Crypt

Encrypt & decrypt files right in your browser.
Your files never leave your computer, and passwords are not stored.
Compatible with .crypt3 files from the original Crypt3 app for MacOS.

Beta software — verify you can decrypt before deleting any originals.

Save this page so you can decrypt your .crypt3 files in the future.

Drop file here to encrypt/decrypt
Technical Details

Format. This webapp reads and writes the file format used by the original Crypt3 app for MacOS: a tar archive of the source file, gzipped, then encrypted with AES-256-CBC. The output begins with OpenSSL's Salted__ magic followed by an 8-byte random salt, then the ciphertext. The AES key and IV are derived from the password and salt via EVP_BytesToKey with MD5 — the default in OpenSSL 0.9.8, which is what Crypt3 shipped with. The encrypted filename embeds the first 4 hex chars of SHA-1(password), so a wrong password can be rejected before the AES step.

Implementation. Everything runs in the browser. AES-256-CBC and SHA-1 come from the built-in Web Crypto API; MD5 (which Web Crypto doesn't expose) and a small single-file tar reader/writer are implemented inline in plain JavaScript. The only third-party library is pako for gzip, and it is inlined into this HTML — so once the page loads, no further code is fetched from anywhere.

Security & Trust

Trust model. Your trust reduces to (a) the browser's Web Crypto API and (b) the integrity of this HTML file. For maximum confidence you can save this page, disconnect from the internet, and serve it locally (e.g. python3 -m http.server) — you can then watch the network and verify nothing ever leaves your machine.
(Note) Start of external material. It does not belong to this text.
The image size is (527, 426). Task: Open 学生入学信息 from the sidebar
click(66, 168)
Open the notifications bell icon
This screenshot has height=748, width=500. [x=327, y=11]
Caveats. The key derivation (EVP_BytesToKey + MD5, single round, no iteration count) is required for Crypt3 compatibility but is weak by modern standards. An attacker with a captured .crypt3 file can try millions of password candidates per second offline, so use a long, high-entropy password. (PBKDF2 or Argon2 would be far stronger but would break the format.) The 4-hex-char SHA-1 prefix in the filename leaks ~16 bits — not enough to materially help cracking. Password inputs are cleared after each run, but JavaScript strings are immutable, so the value can linger in memory until garbage collection. This is hobbyware with no formal security audit; if your threat model is serious, use a tool that has had one.